◆ Objective
Count the lines in the records below that contain the word "Where", and give only that number.

◆ Stored records
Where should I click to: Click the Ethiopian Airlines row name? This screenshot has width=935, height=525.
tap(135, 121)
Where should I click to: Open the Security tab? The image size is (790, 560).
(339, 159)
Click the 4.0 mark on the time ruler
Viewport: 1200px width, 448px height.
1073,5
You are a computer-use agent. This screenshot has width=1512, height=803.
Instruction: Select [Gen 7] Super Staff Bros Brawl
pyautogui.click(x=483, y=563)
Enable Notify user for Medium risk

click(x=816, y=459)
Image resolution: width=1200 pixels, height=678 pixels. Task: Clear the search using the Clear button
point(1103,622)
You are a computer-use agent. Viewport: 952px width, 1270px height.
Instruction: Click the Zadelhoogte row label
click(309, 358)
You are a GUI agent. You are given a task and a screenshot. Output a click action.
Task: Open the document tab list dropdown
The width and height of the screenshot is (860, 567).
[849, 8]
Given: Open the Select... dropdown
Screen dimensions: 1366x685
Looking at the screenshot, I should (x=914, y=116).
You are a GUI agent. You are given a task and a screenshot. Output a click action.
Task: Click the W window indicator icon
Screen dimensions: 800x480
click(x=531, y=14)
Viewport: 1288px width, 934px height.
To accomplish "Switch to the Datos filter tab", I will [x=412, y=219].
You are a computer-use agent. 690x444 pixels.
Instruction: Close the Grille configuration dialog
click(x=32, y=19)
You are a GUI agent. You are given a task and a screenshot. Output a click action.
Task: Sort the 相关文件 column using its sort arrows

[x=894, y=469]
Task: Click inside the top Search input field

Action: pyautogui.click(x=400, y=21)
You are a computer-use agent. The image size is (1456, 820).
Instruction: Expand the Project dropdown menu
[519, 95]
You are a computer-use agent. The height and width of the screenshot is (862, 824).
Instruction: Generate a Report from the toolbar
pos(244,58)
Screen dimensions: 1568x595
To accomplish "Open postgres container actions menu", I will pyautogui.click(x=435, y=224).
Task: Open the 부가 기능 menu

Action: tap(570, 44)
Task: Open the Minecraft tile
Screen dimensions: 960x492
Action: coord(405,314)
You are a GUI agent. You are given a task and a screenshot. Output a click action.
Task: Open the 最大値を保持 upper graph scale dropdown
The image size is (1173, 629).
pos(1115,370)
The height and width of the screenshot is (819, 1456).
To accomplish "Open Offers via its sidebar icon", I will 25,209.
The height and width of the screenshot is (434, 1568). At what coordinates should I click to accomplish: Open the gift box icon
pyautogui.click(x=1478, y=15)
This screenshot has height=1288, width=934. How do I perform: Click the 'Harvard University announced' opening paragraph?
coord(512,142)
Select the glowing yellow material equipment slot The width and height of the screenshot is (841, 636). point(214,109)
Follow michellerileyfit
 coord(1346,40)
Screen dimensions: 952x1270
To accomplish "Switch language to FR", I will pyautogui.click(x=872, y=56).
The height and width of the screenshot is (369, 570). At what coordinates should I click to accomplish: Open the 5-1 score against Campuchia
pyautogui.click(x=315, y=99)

◆ Expected answer
2